Contudo, essas pretensas reformas
que o actual Governo neoliberal diz estar a empreender, afinal reduzem-se à
destruição, mais ou menos profunda, mais ou menos acelerada (assim as condições
sociais o permitam), do Estado Social erguido no pós 25 Abril, em
especial nos domínios da educação, saúde e segurança social, ao desmantelamento
das leis laborais e outras reformas sociais de reconhecido impacto positivo na vida das pessoas. Em bom rigor, pois, ao que se assiste hoje é a um monumental movimento político de contra-reforma, de cariz tão
religioso e fanatizado como o empreendido pela Igreja de Roma quando Lutero e
outros reformistas tentaram a inglória renovação do cristianismo do
séc.

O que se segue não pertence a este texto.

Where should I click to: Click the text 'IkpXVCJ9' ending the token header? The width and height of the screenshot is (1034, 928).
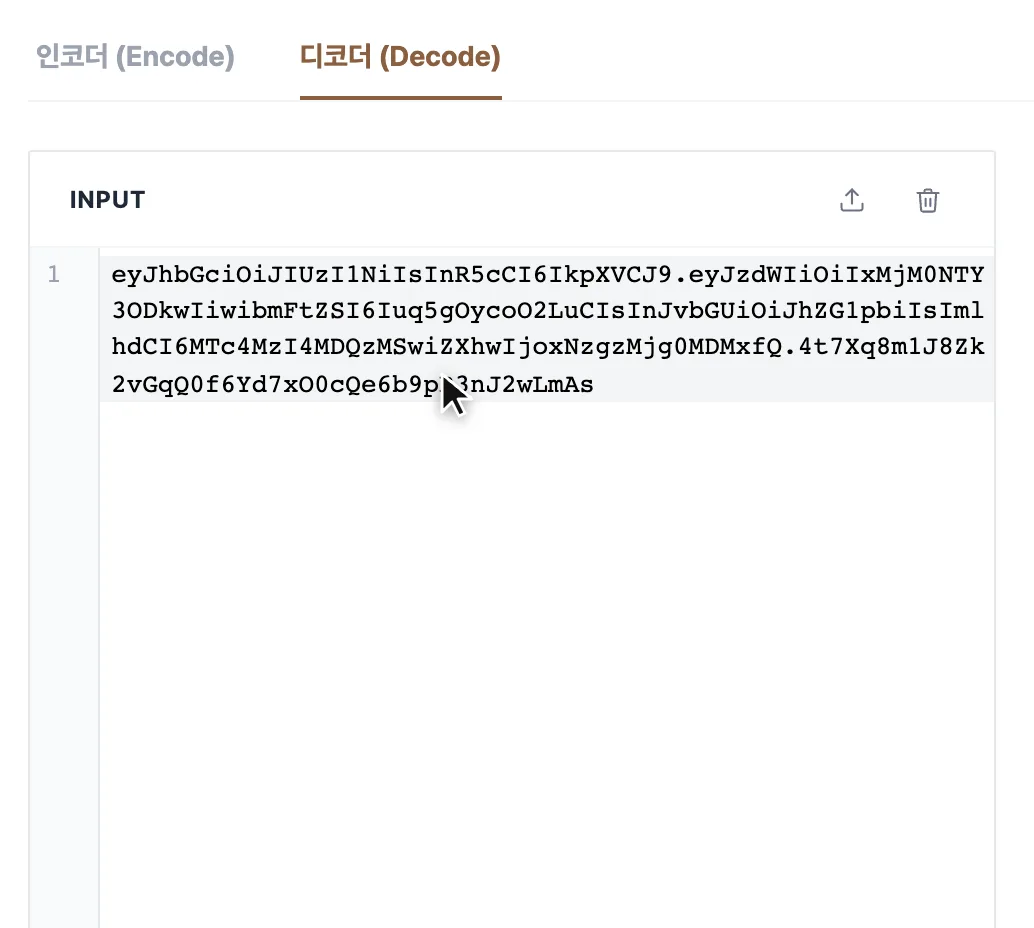point(611,274)
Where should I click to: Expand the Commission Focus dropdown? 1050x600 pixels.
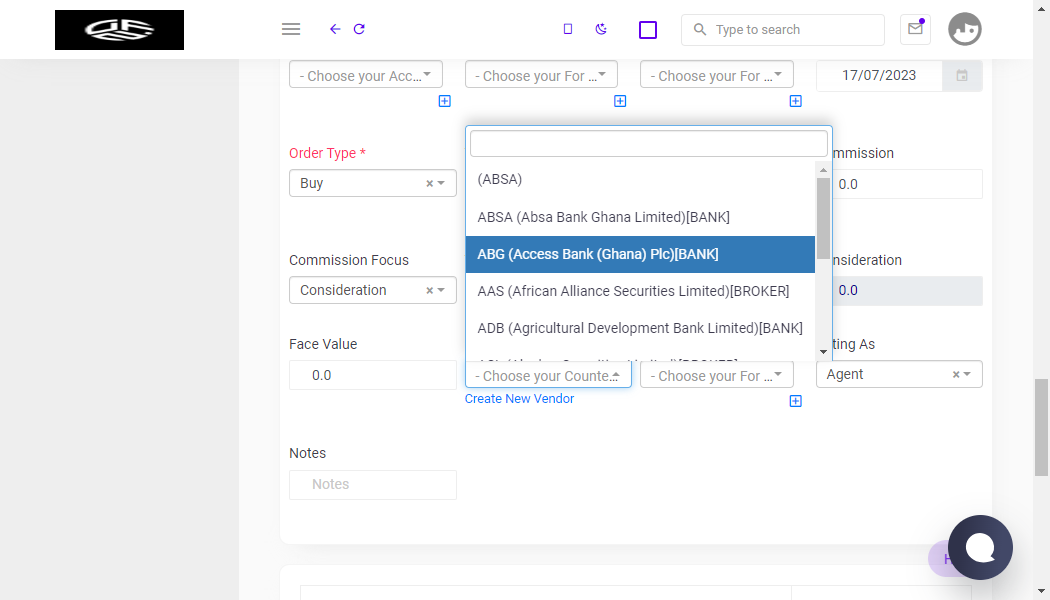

XVI. O capitalismo liberal (na sua actual versão neo),
depois do susto da crise financeira de 2008, soube recuperar a iniciativa
política e reconstituir a imensa massa de recursos volatilizada pelo
rebentamento da bolha especulativa, à custa da mais gigantesca e ignominiosa
transferência histórica de valor do trabalho para o capital.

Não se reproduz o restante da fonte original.